TASK GOAL | Take every line containing "will" out of the records.

Records drawn from a dataset |
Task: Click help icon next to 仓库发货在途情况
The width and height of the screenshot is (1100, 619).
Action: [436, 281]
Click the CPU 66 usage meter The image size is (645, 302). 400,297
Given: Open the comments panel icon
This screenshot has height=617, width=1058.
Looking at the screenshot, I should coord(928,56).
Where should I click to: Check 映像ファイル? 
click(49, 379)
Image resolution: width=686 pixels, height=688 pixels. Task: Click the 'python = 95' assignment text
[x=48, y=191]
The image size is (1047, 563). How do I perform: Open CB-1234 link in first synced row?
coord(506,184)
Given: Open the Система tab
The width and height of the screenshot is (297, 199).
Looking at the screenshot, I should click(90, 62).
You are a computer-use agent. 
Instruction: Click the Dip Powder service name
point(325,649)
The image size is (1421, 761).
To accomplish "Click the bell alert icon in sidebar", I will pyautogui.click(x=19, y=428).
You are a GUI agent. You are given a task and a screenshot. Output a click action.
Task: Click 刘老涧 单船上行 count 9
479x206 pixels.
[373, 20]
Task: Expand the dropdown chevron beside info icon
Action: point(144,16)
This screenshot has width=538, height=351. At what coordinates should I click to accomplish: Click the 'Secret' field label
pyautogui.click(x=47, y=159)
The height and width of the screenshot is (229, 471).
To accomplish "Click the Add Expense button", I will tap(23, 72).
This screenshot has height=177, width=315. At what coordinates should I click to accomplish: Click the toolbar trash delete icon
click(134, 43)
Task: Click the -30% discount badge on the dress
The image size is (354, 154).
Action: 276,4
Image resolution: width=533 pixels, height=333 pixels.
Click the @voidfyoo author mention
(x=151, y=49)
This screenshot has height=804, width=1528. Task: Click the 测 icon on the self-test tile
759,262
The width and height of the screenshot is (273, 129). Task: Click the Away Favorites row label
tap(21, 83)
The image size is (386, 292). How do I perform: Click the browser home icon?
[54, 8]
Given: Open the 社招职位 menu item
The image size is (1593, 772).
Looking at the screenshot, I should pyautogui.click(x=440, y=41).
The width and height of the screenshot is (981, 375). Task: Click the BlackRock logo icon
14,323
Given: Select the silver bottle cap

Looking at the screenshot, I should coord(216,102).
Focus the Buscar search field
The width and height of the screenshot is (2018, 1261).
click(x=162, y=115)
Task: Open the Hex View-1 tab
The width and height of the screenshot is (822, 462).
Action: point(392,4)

WRITTEN ANSWER |
To accomplish "Click the bell alert icon in sidebar", I will pyautogui.click(x=19, y=428).
To accomplish "Click the Add Expense button", I will tap(23, 72).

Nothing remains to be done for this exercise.